- PROBLEM REQUIREMENTS
Answer these questions using the project goals text below.
1. What does the blog series highlight?
2. What kind of robustness should the dataset measure?
3. What does the text say the dataset is as valuable as?

- TEXT EXTRACT
──────────
This blog series highlights the various facets of this effort and lessons learned for those embarking on data collection efforts.

Project Goals and Expectations

With these challenges defined, we set out with several goals. First, we wanted a dataset that covers the functionality we expect of conversational AI systems in general, such as a reasonable number of intents, some intents with entities, bot confirmation and disambiguation.

This dataset also needs to measure the success of a bot from many perspectives, such as:

  • Natural Language Understanding to meet growing expectations for more human-like conversations
  • Robustness to speech transcription errors
  • Ease of task completion – This is important in developing bots that make task completion quick and seamless, without a slew of confirmations and re-confirmations

We also expect this to become a planning template for other internal data collection exercises, and a set of best practices for our customers. Finally, we expect this dataset to help customers immediately see the awesome value in our AI technology. We believe it’s as valuable as a white paper that details KPIs of interest to customers.
──────────
- COLLECTED DATA
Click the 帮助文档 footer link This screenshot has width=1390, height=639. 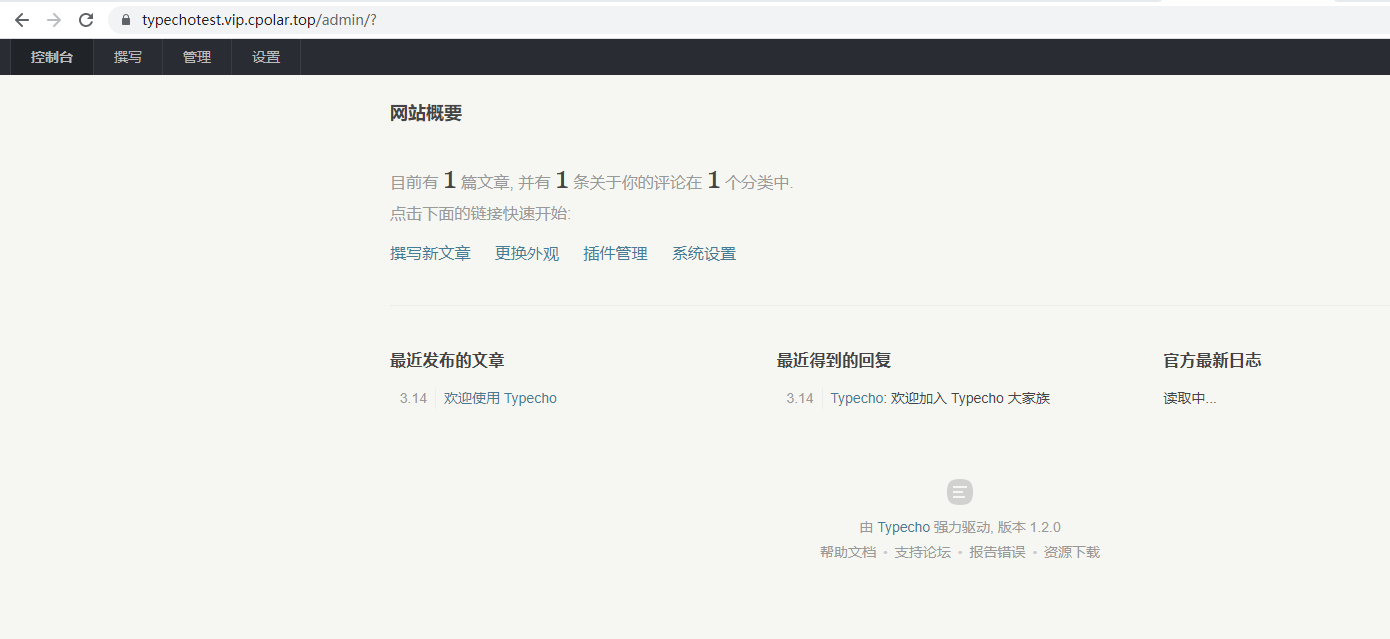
──────────
- EXERCISE SOLUTION
1. The various facets of this effort and lessons learned for those embarking on data collection efforts.
2. Robustness to speech transcription errors.
3. A white paper that details KPIs of interest to customers.